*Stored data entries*
-*-*-
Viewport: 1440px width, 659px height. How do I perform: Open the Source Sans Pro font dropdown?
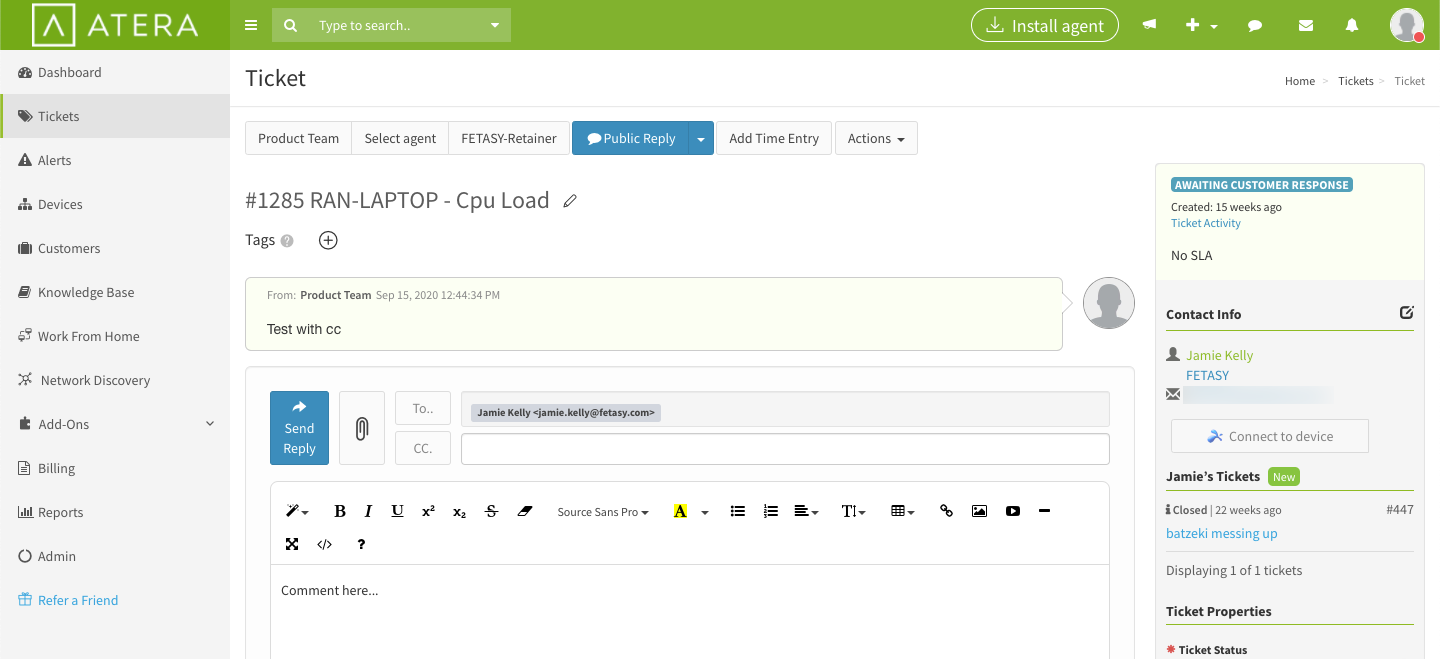(x=602, y=512)
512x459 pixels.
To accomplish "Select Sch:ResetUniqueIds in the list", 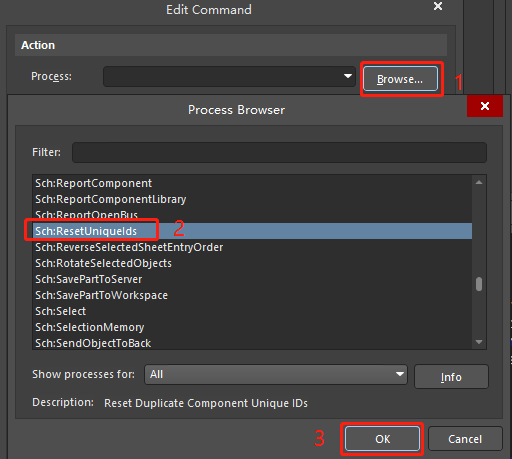I will (252, 231).
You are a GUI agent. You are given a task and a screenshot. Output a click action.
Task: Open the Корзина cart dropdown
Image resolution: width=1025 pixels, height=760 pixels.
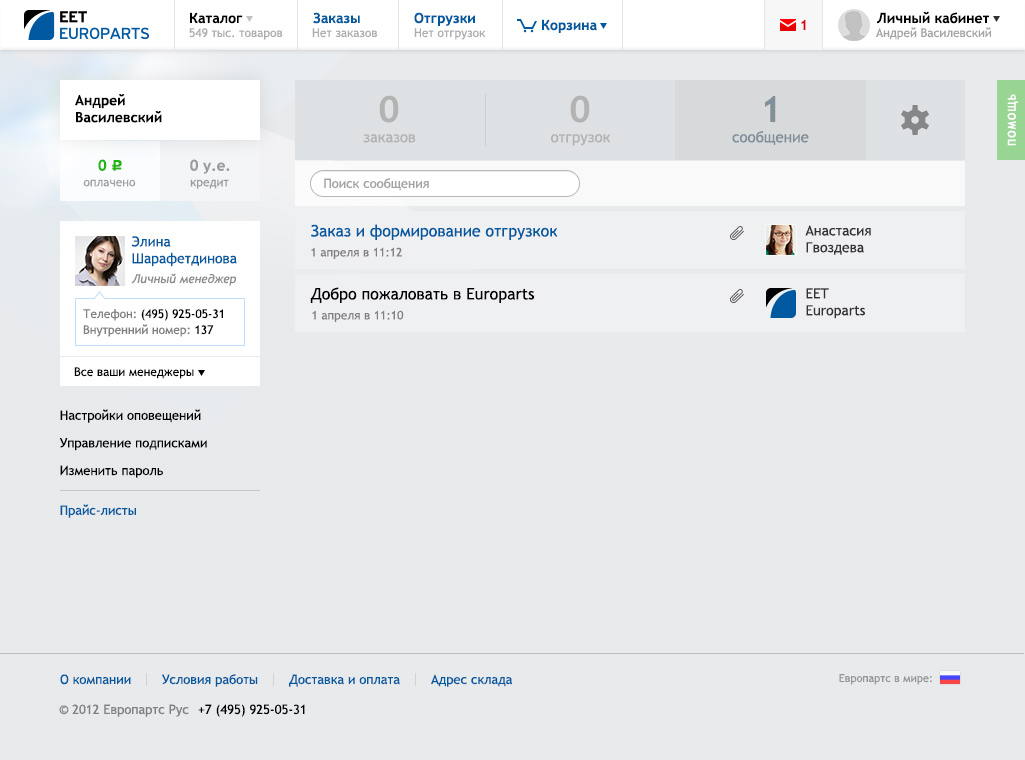pyautogui.click(x=563, y=26)
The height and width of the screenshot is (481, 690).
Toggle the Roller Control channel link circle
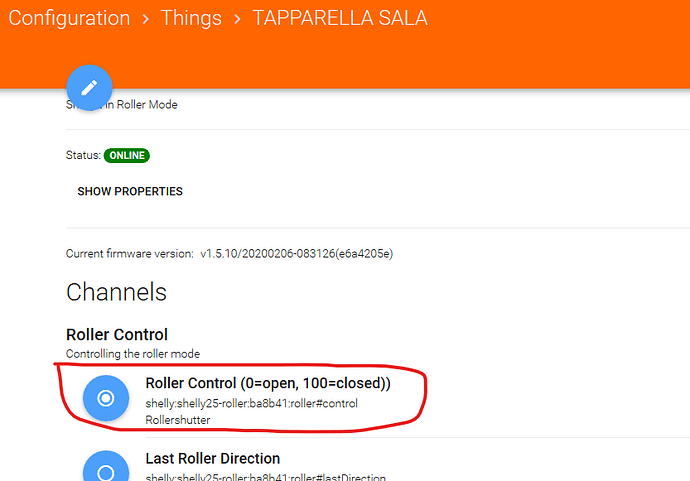pos(106,398)
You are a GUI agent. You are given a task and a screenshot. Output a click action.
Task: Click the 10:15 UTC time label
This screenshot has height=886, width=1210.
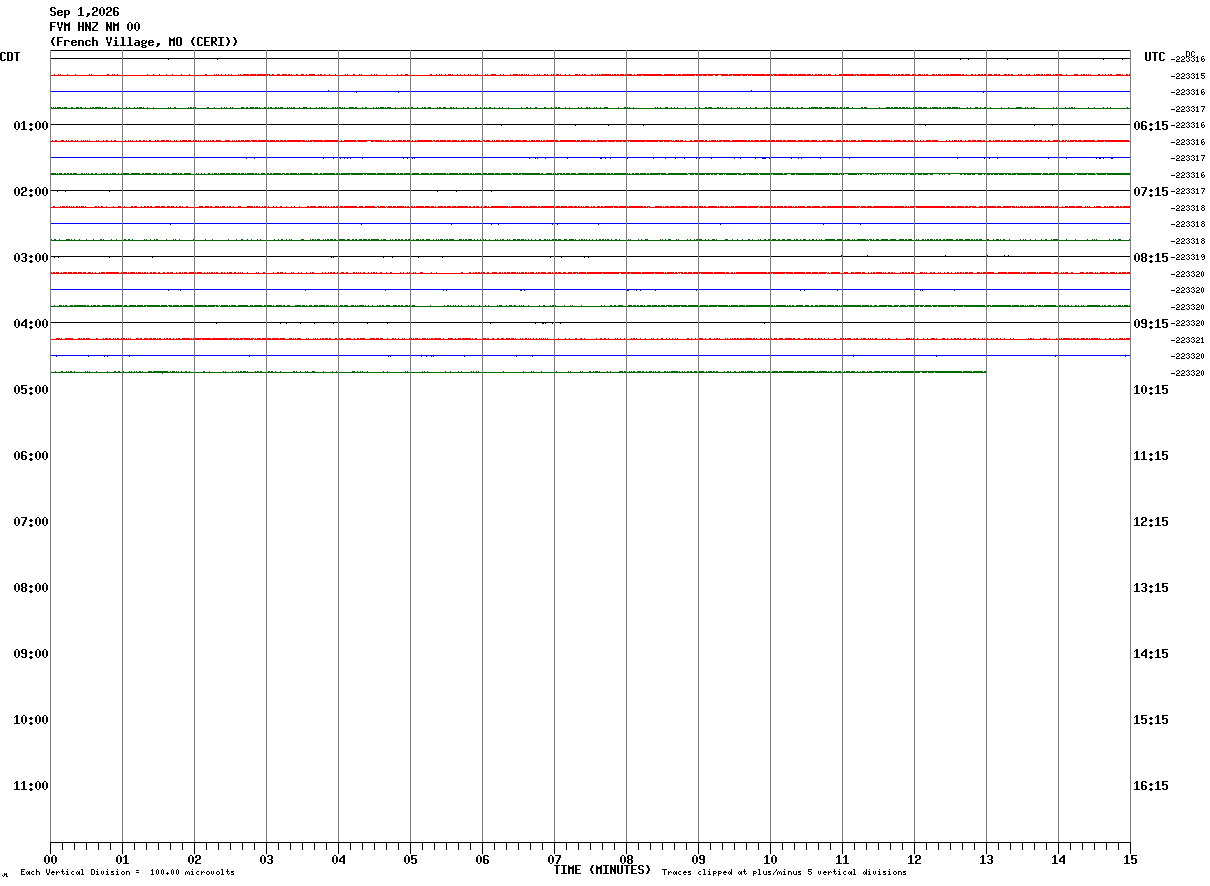coord(1150,390)
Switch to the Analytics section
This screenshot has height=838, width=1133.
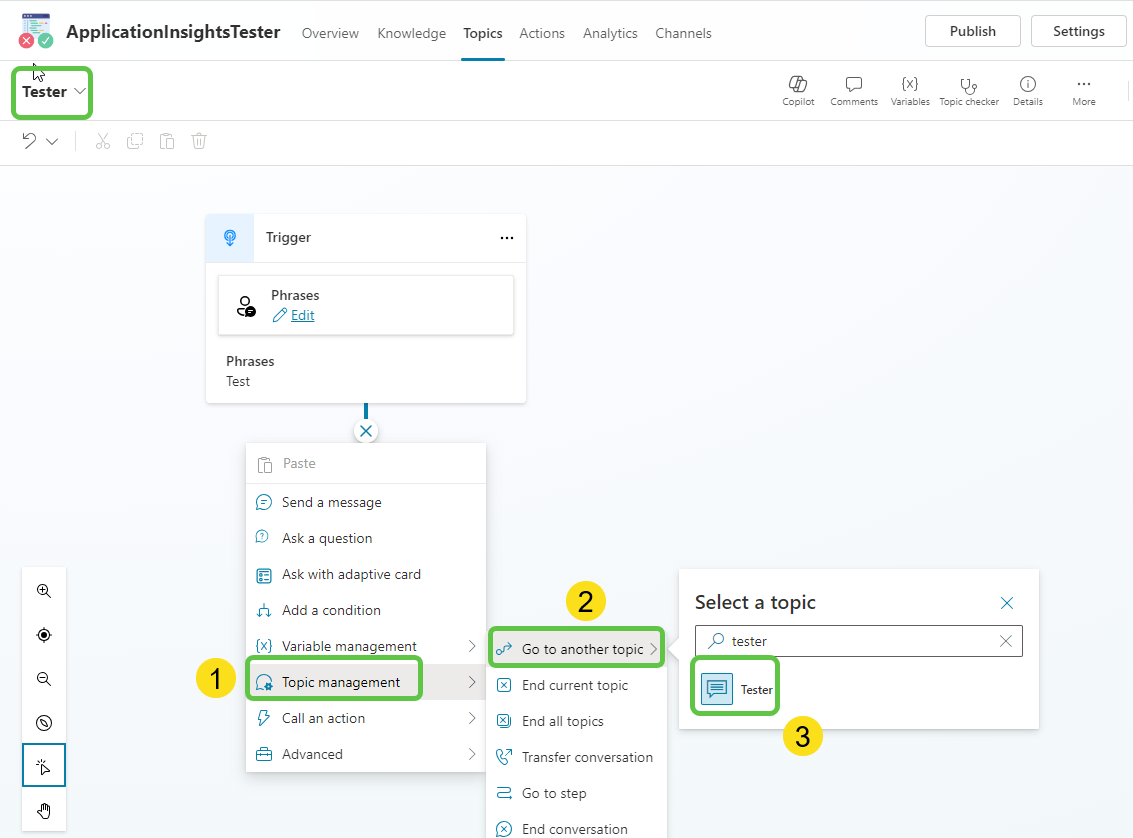(x=610, y=33)
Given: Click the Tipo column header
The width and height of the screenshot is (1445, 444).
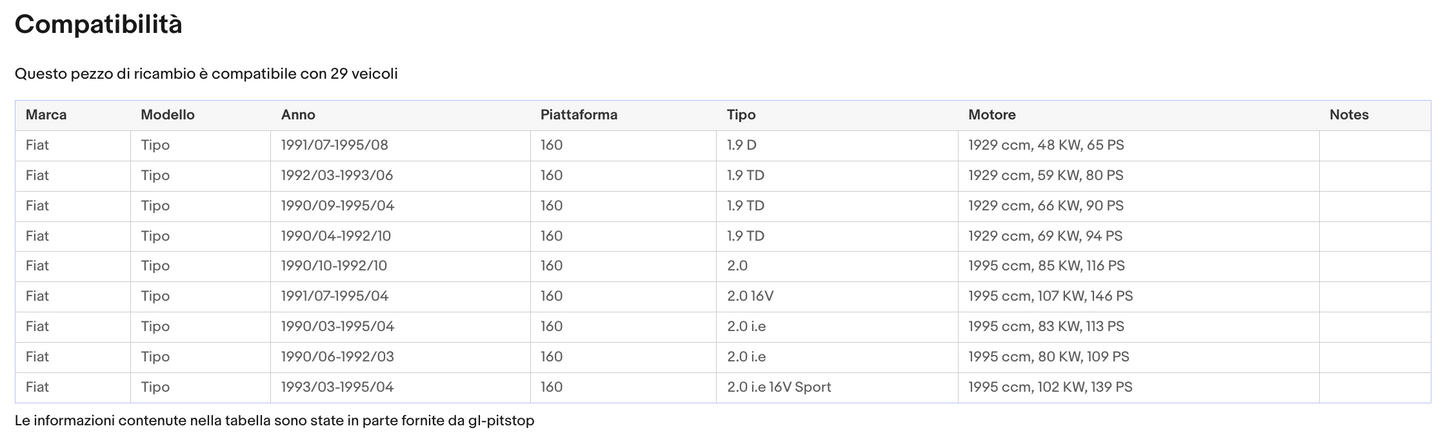Looking at the screenshot, I should pyautogui.click(x=741, y=115).
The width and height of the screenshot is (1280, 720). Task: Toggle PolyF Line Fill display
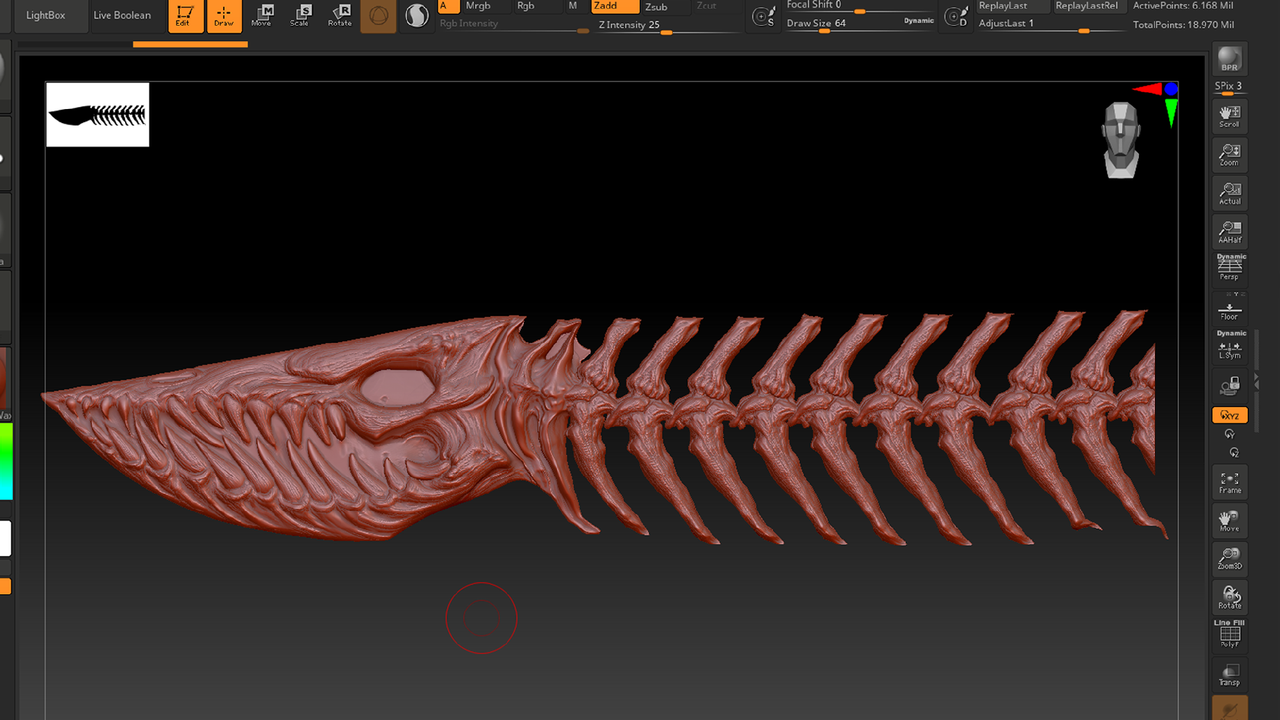click(x=1229, y=634)
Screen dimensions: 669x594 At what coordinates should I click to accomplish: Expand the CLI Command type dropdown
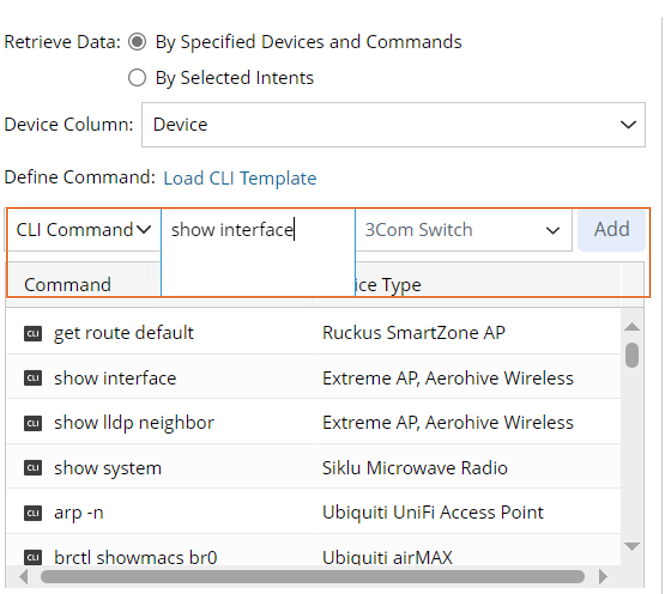coord(83,230)
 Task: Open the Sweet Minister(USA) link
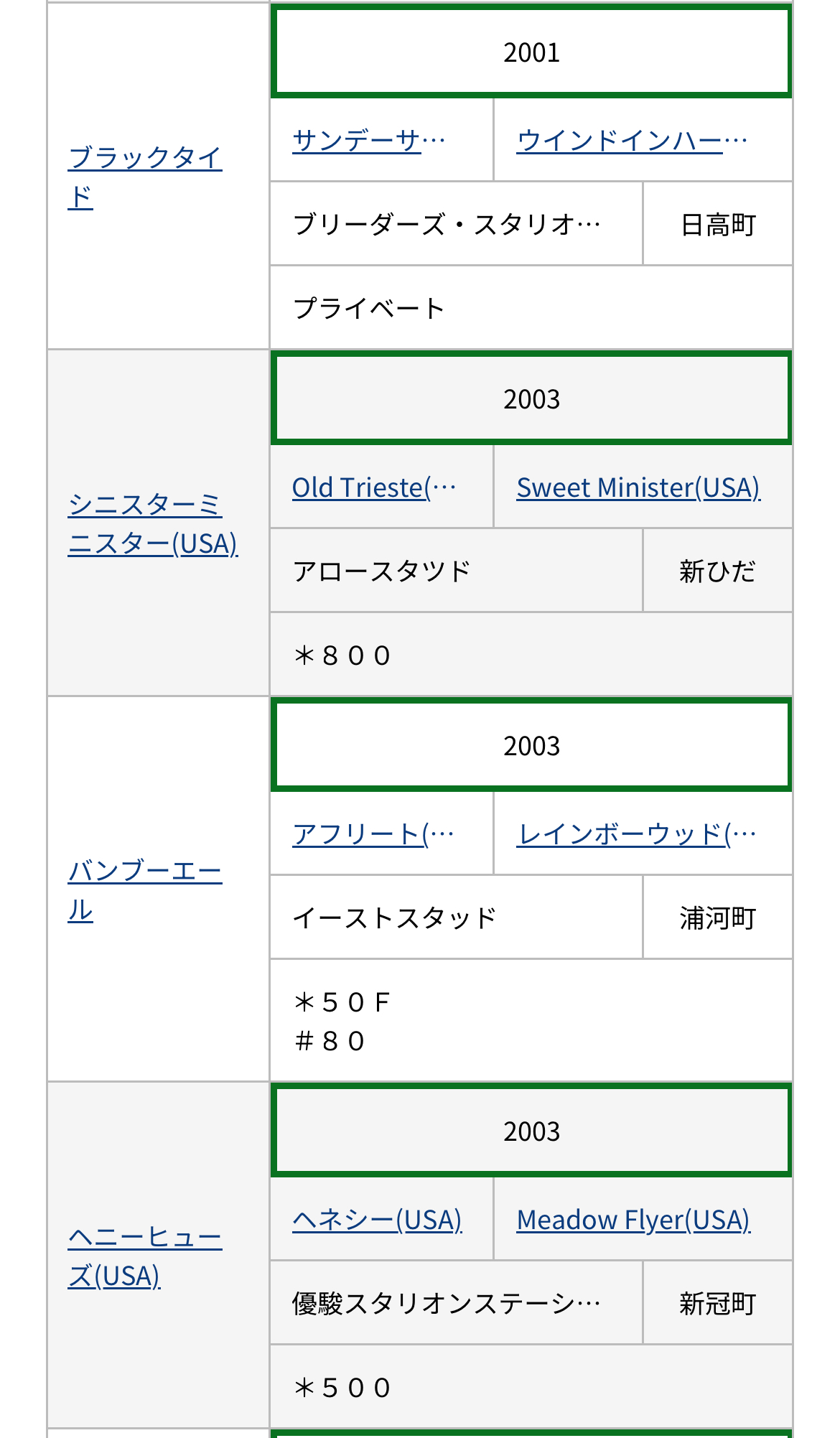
-*-*-
*What you will do*
Only the lines from the one with "Task: Click the 10:15 UTC time label" through the end of the data, both ends included, should be written out exactly, and no pictures should appear.

*Solution for this problem*
Task: Click the 10:15 UTC time label
This screenshot has height=886, width=1210.
coord(1150,390)
Switch to the Analytics section
This screenshot has height=838, width=1133.
(x=610, y=33)
Given: Click the Tipo column header
The width and height of the screenshot is (1445, 444).
Looking at the screenshot, I should pyautogui.click(x=741, y=115).
The width and height of the screenshot is (1280, 720). Task: Toggle PolyF Line Fill display
click(x=1229, y=634)
Screen dimensions: 669x594 At what coordinates should I click to accomplish: Expand the CLI Command type dropdown
coord(83,230)
 Task: Open the Sweet Minister(USA) link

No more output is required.